Eryildirim 2015.

Methods	Study design: RCT. Study duration: January 2014 and January 2015. Follow‐up/Treatment duration: maximum 4 weeks.
Participants	Country: Turkey. Setting: single centre. Patients with ureteral stones 5‐10 mm. Number: treatment group: 60; control group: 60. Mean age ± SD, years: control group: 37.23 ± 1.56; tamsulosin group: 37.07 ± 2.26. Sex, M/F: 84/36. Exclusion criteria: multiple stones; previous stone‐related procedures; obstruction; stent placement; congenital anomalies; active UTI; pregnancy; renal insufficiency; urgent stone removal and/or auxiliary procedures for intractable pain; obstruction; infection and other related complications during follow‐up period.
Interventions	Control group Diclofenac sodium 75 mg on demand. Tamsulosin group Tamsulosin 0.4 mg. Diclofenac sodium 75 mg on demand.

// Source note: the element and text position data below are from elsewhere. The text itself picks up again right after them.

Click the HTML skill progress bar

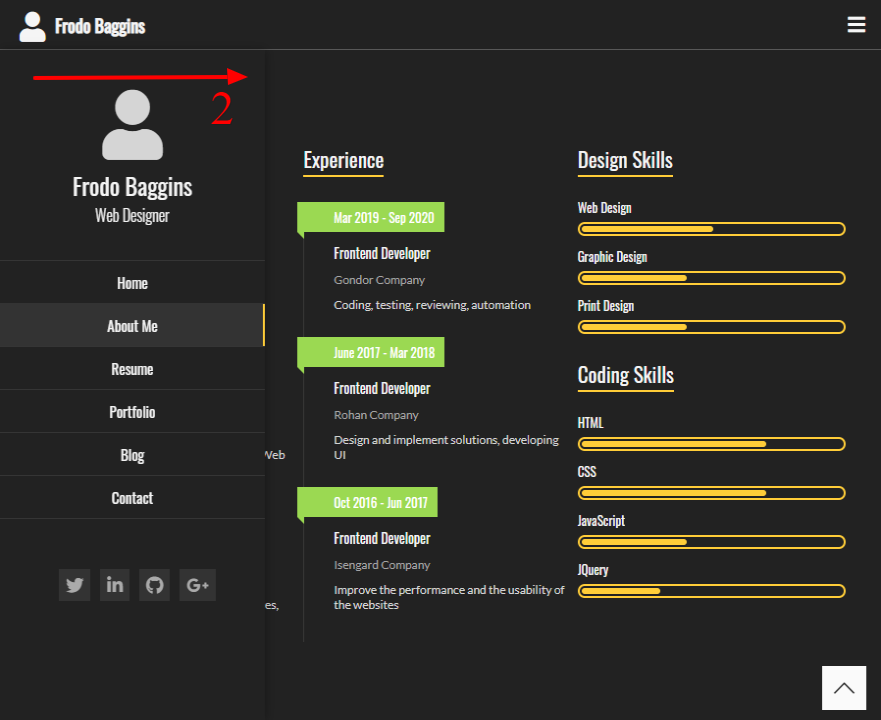point(711,444)
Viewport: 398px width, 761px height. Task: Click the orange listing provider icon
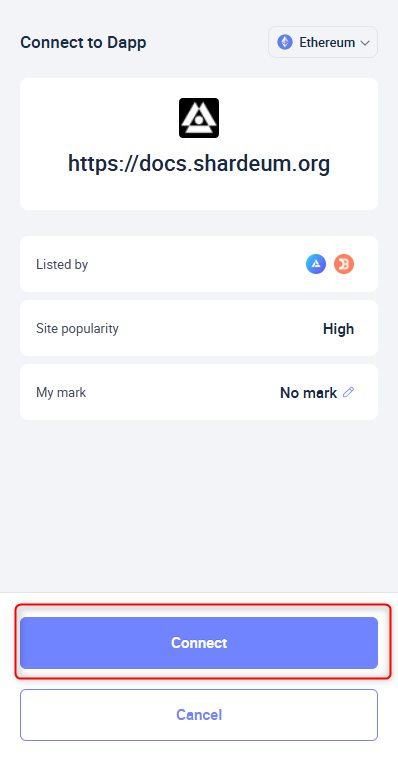click(x=344, y=264)
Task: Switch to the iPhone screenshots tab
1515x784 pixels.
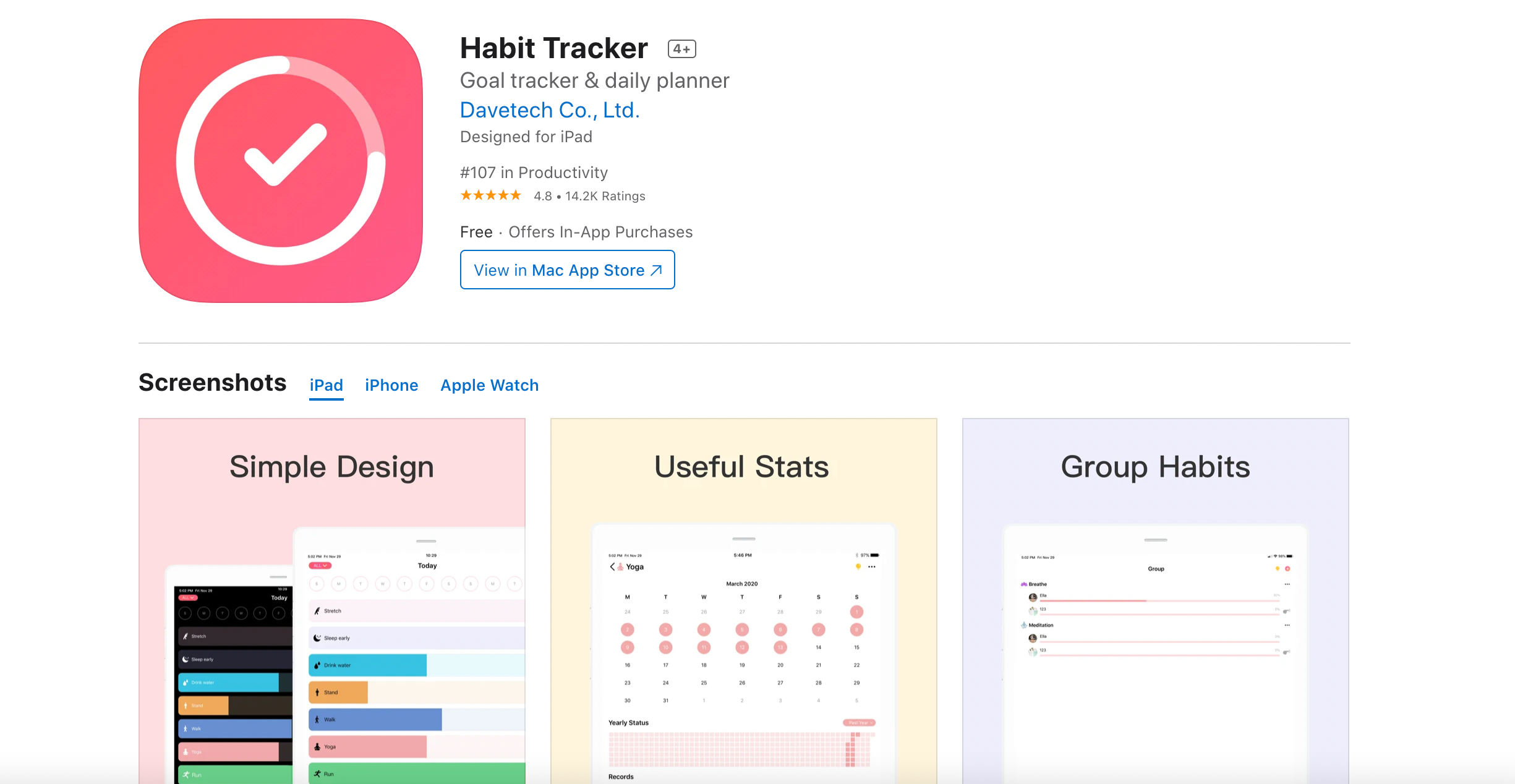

Outcomes	Stone passage rate. Analgesics required. Need for stone removal procedures. Number of renal colics. Number of ED visits. HRQOL. VAS scores during pain.
Funding sources	None.
Declarations of interest	None.
Notes
Risk of bias
Bias	Authors' judgement	Support for judgement
Random sequence generation (selection bias)	Low risk	Quote: “simple randomization method by generating a random digit (0–60 in each group) has been used within each group.” Comment: This method of random sequence generation was considered to be at low risk of bias.
Allocation concealment (selection bias)	Unclear risk	No quotes available. Insufficient information to permit judgement. Comment: Owing to insufficient information, risk of allocation concealment was considered to be unclear.
Blinding of participants and personnel (performance bias) All outcomes	Unclear risk	No quotes available. No blinding described. Comment: Owing to insufficient information, risk of performance bias was considered to be unclear.
Blinding of outcome assessment (detection bias) All outcomes	Unclear risk	No quotes available. No blinding of outcome assessments described. Comment: Owing to insufficient information, risk of detection bias was considered to be unclear.
Incomplete outcome data (attrition bias) All outcomes	Unclear risk	No quotes available. Comment: Losses to follow‐up were not clearly described; therefore risk of attrition bias was considered to be unclear.
Selective reporting (reporting bias)	Low risk	No quotes available. Expected outcomes were reported according to objectives. Comment: Risk of reporting bias was therefore considered to be low.
Other bias	Low risk	No quotes available. Study appears to be free of other sources of bias. Comment: No other sources of bias could be found; therefore risk of other bias was considered to be low.